» **提示本文**
* * * *

大規模なドキュメントセットでも、効率的にインデックスを作成できます。

ベクトル DB

外部のベクトルデータベースを使用することで、スケーラビリティと検索性能を大幅に向上できます。

46. Pinecone 統合

Pinecone をバックエンドとして使用します。

pythonimport pinecone
from llama_index.vector_stores.pinecone import PineconeVectorStore
from llama_index.core import VectorStoreIndex, StorageContext

# Pinecone の初期化
pinecone.init(
    api_key="your-api-key",
    environment="your-environment"
)

# インデックスの作成
pinecone_index = pinecone.Index("your-index-name")

# ベクトルストアの設定
vector_store = PineconeVectorStore(pinecone_index=pinecone_index)
storage_context = StorageContext.from_defaults(vector_store=vector_store)

# インデックス作成
index = VectorStoreIndex.from_documents(
    documents,
    storage_context=storage_context
)

Pinecone は高速で、数十億規模のベクトルにも対応できます。

47. ChromaDB 統合

ローカルで動作する軽量なベクトルデータベースです。

pythonimport chromadb
from llama_index.vector_stores.chroma import ChromaVectorStore
from llama_index.core import VectorStoreIndex, StorageContext

# Chroma クライアントの作成
chroma_client = chromadb.PersistentClient(path="./chroma_db")

# コレクションの取得
chroma_collection = chroma_client.get_or_create_collection("my_collection")

# ベクトルストアの設定
vector_store = ChromaVectorStore(chroma_collection=chroma_collection)
storage_context = StorageContext.from_defaults(vector_store=vector_store)

# インデックス作成
index = VectorStoreIndex.from_documents(
    documents,
    storage_context=storage_context
)

開発環境や小規模なプロジェクトに最適で、セットアップが簡単です。

48. Weaviate 統合

GraphQL をサポートするベクトルデータベースです。

pythonimport weaviate
from llama_index.vector_stores.weaviate import WeaviateVectorStore
from llama_index.core import VectorStoreIndex, StorageContext

# Weaviate クライアントの作成
client = weaviate.Client(
    url="http://localhost:8080",
)

# ベクトルストアの設定
vector_store = WeaviateVectorStore(
    weaviate_client=client,
    index_name="Documents",
)

storage_context = StorageContext.from_defaults(vector_store=vector_store)

# インデックス作成
index = VectorStoreIndex.from_documents(
    documents,
    storage_context=storage_context
)

* * * *

» **確認問題**
1. ベクトル DB の解説について、次の問いに答えてください。
(a) ChromaDB の例で、PersistentClient に渡しているパスは何ですか。
(b) Pinecone はどの規模のベクトルにも対応できると書かれていますか。
(c) Weaviate の例で、クライアント作成時に指定している URL は何ですか。
2. ベクトル DB の解説を、最後のコードの直後から再開してください。

» **与えられた情報**
* * * *

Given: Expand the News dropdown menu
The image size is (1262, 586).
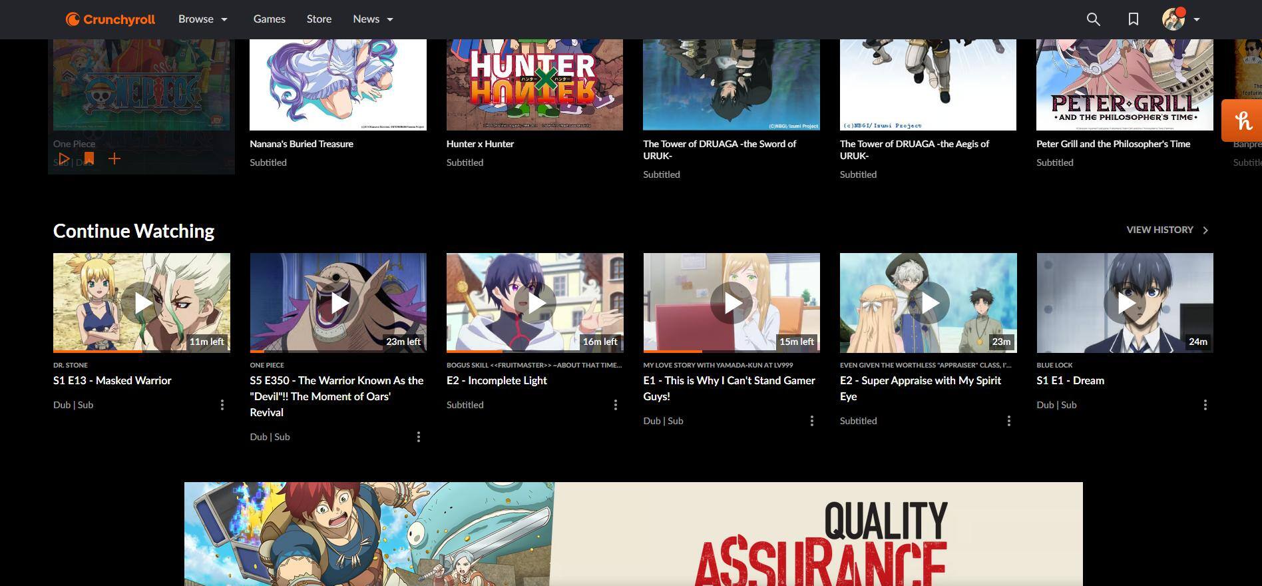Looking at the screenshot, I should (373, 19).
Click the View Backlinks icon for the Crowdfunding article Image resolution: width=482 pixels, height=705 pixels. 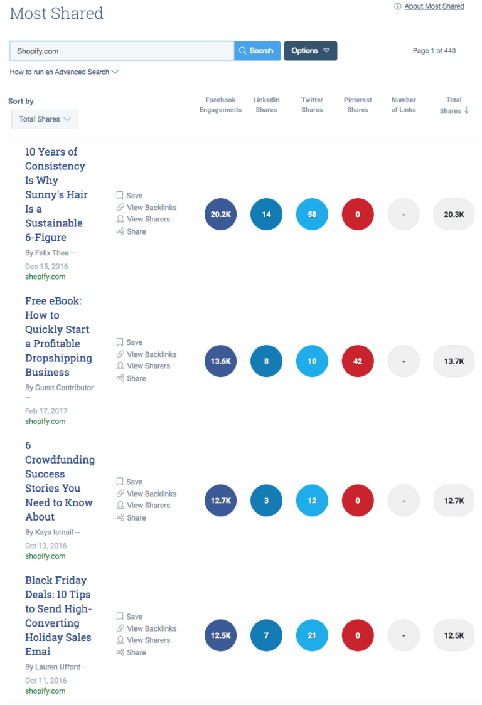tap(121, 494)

* * * *

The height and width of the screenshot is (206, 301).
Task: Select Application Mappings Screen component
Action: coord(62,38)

* * * *

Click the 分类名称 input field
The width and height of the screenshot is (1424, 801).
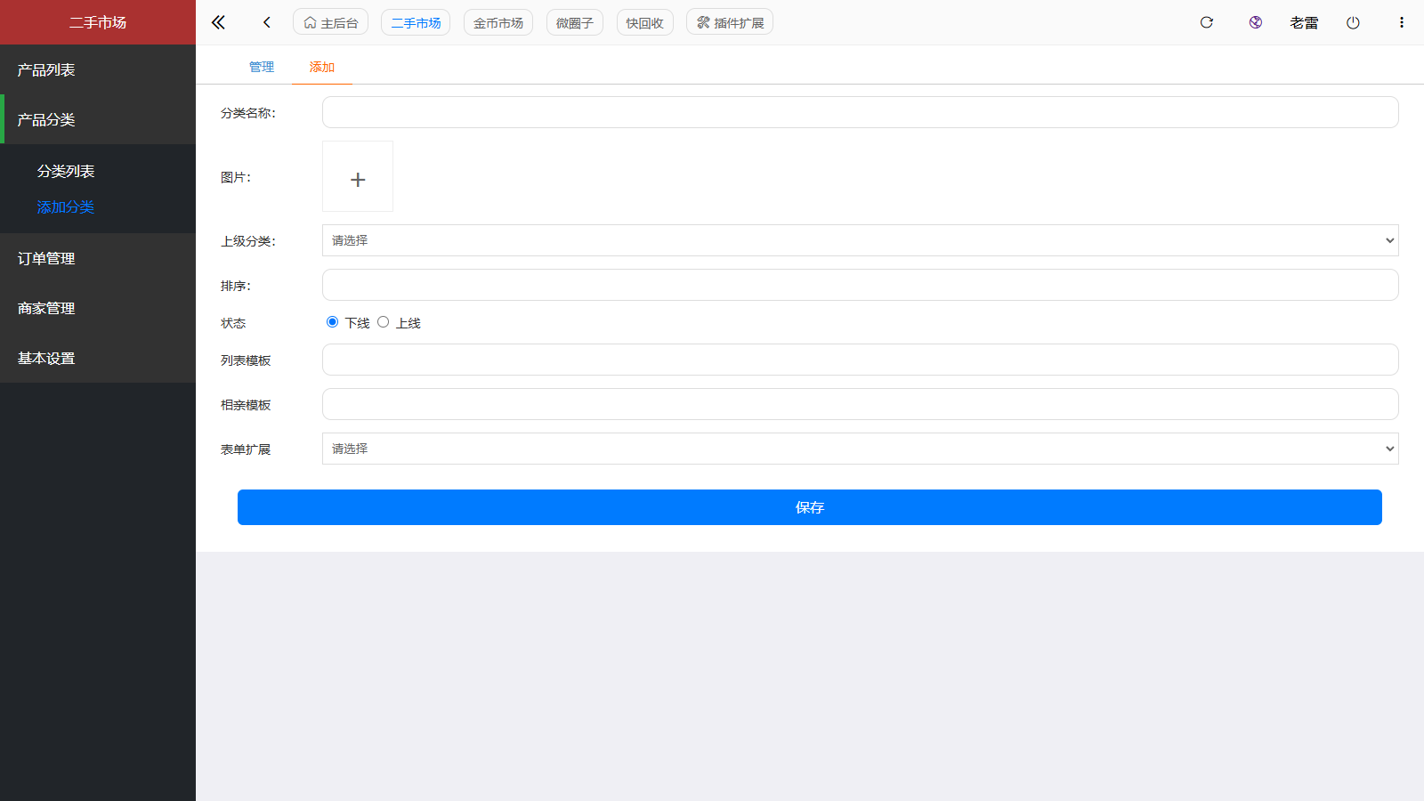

* * * *

» **解答例**
1.
(a) "./chroma_db"
(b) 数十億規模
(c) http://localhost:8080

2.
複雑なフィルタリングやハイブリッド検索に強みがあります。

デバッグ

開発中やトラブルシューティング時に役立つデバッグツールです。

49. コールバック設定

処理過程を詳細に可視化します。

pythonfrom llama_index.core.callbacks import CallbackManager, LlamaDebugHandler
from llama_index.core import Settings

# デバッグハンドラの設定
llama_debug = LlamaDebugHandler(print_trace_on_end=True)
callback_manager = CallbackManager([llama_debug])

Settings.callback_manager = callback_manager

# クエリの実行（詳細なトレースが出力される）
query_engine = index.as_query_engine()
response = query_engine.query("RAG の仕組みは？")

# イベントの確認
print("\n--- イベント一覧 ---")
for event in llama_debug.get_events():
    print(f"{event.event_type}: {event.payload}")

どのコンポーネントがどの順序で呼ばれているかを把握でき、問題の特定が容易になります。

50. コスト追跡

API 使用量とコストを監視します。

pythonfrom llama_index.core.callbacks import CallbackManager, TokenCountingHandler
from llama_index.core import Settings
import tiktoken

# トークンカウンティングハンドラの設定
token_counter = TokenCountingHandler(
    tokenizer=tiktoken.encoding_for_model("gpt-3.5-turbo").encode
)

callback_manager = CallbackManager([token_counter])
Settings.callback_manager = callback_manager

# クエリの実行
query_engine = index.as_query_engine()
response = query_engine.query("LlamaIndex とは？")

# トークン数とコストの表示
print(f"プロンプトトークン数: {token_counter.prompt_llm_token_count}")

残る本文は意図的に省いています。